According to Ghose, about 100-200 people are now being released from the city’s prison system each week. However, he stressed, release is not a resolution. Within the population of those being released, there is an immense need for services around mental health and substance use disorders, employment, housing insecurity, and more.

A central part of the Center’s mission is connecting individuals with a history of incarceration to such services so they can more safely and successfully re-engage with their families and communities. Ghose and his team rapidly developed a plan to provide those being released with smartphones, enabling providers to replicate services that the Center usually implements with clients.

“Academics are used to sitting down and writing grants over a period of time, and we really did not have time. This is happening even as we speak—people are being released,” Ghose said. “If those folks come out into the shelters or onto the streets without services, the risk of COVID infection from them is high, if they’re not already infected. We know that almost 60-70% of people in jails across the country are testing positive already, and only half are showing symptoms. This is a massive, massive risk.”

Working collaboratively with the Philadelphia District Attorney’s Office, Ghose and the Center secured several crisis COVID grants, totaling a combined $80,000 in funding from the Ford Foundation, the Chan Zuckerberg Institute, and the Proteus Fund to cover services, pay for equipment, and track outcomes.

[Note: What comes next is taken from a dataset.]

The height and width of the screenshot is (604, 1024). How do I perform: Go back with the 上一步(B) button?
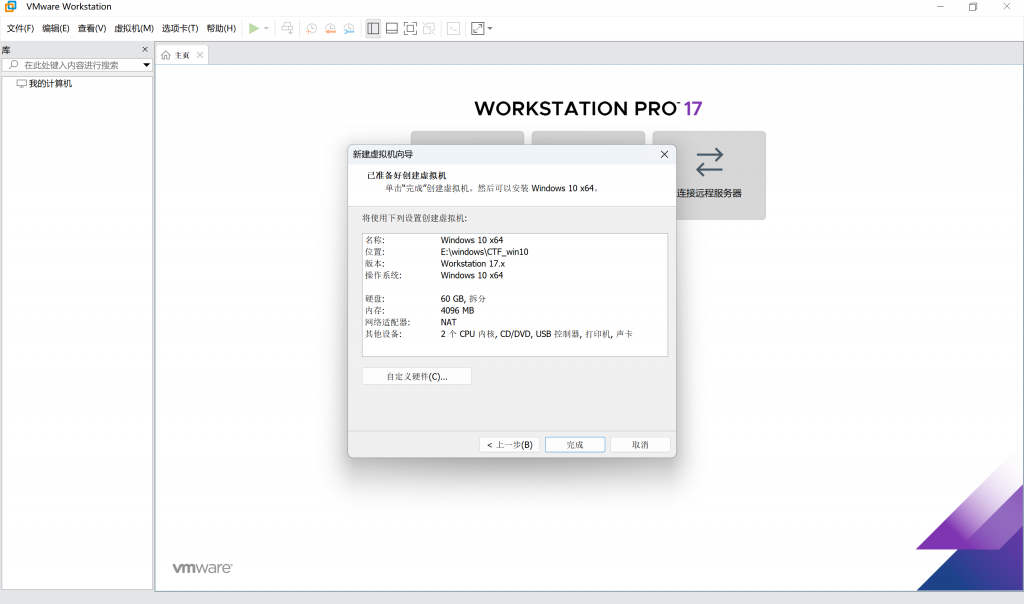509,445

“Six weeks ago, before anyone really thought about it, we prepared to go online entirely because our people are very poor and have lots of challenges coming out of prison. We had to remain connected, and we had to provide services one way or the other. Many social service agencies shut down, but we did not. All of our folks are meeting online through smartphones,” Ghose said. “We’re continuing to engage, and I brought that blueprint to the city. We gave them the blueprint of what we do at the Center, which is CBT [cognitive behavioral therapy], group and peer-oriented engagement around services and mental health, and other types of risk. We worked with the Commissioner of Prisons, who is a social worker, so she fully understood the need of the hour. They’re distributing our phones as folks are getting released, and the phones then become our connection to them, to provide services through the Center.”

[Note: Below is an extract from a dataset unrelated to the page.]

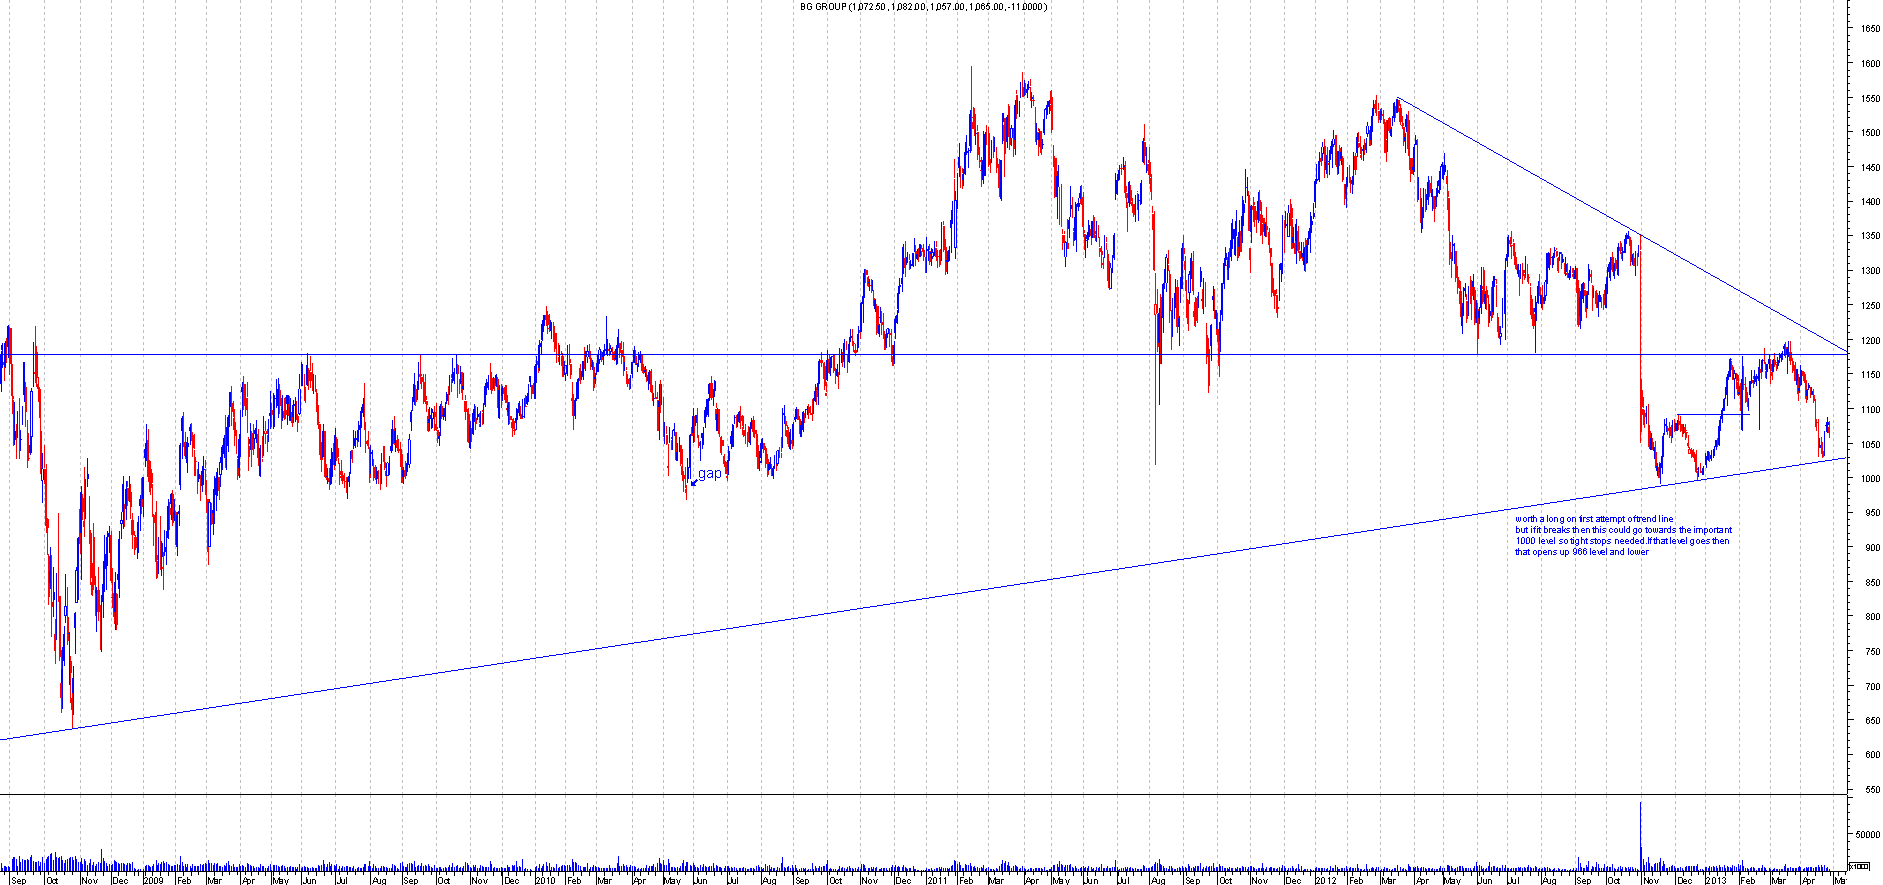1883x885 pixels.
Task: Click the divider between price and volume panes
Action: (900, 795)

While the Center seeks additional funding to continue and expand these efforts, Ghose hopes the intervention work taking place in Philadelphia can become a model for initiatives around the country. Ghose participated in a recent webinar panel discussion on how those reentering society from jails and prisons can avoid homelessness, drawing 700 attendees and, he said, numerous inquiries about how the program he shared could be implemented elsewhere.

As Ghose emphasized, the program is also a way of fostering community and dialogue, allowing vulnerable individuals in carceral communities to help and learn from each other during an unprecedentedly challenging time.

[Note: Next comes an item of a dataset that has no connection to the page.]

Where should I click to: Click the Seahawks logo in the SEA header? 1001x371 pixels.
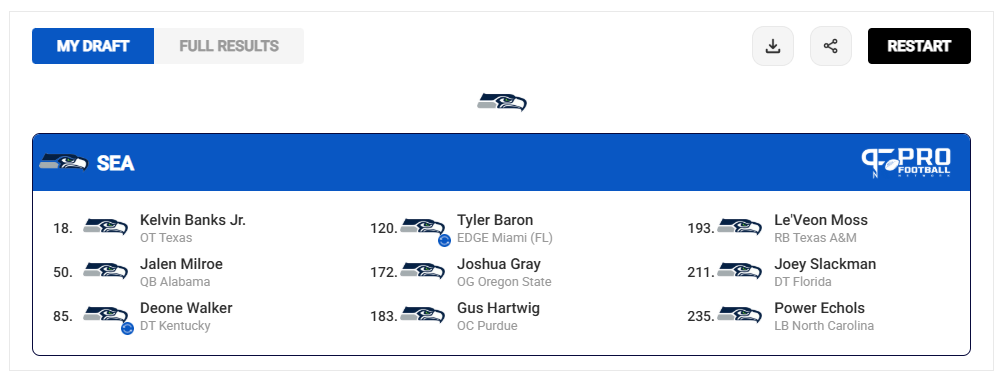coord(63,163)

“What we’re doing through the phone program is not just therapy. People come together and share recipes, plans to get married— and on Fridays, we have movie nights through Zoom. It’s forming a community of hope,” Ghose said. “What I’m aware of is that we might be forming a core group of community-oriented peers who are trained in managing the crisis for their communities in Philadelphia. These are the folks who I think will ultimately make a difference as we move forward.”

“That is ultimately where we, as social workers, must take the lead, to collaborate with communities that are going, ‘Hey, we’ve already been here. We know what confinement is.’ We’re actually working with the experts, when we talk about people who are coming out of prison after 20 years inside. They have the strength, and they are the ones who are going to take us forward.”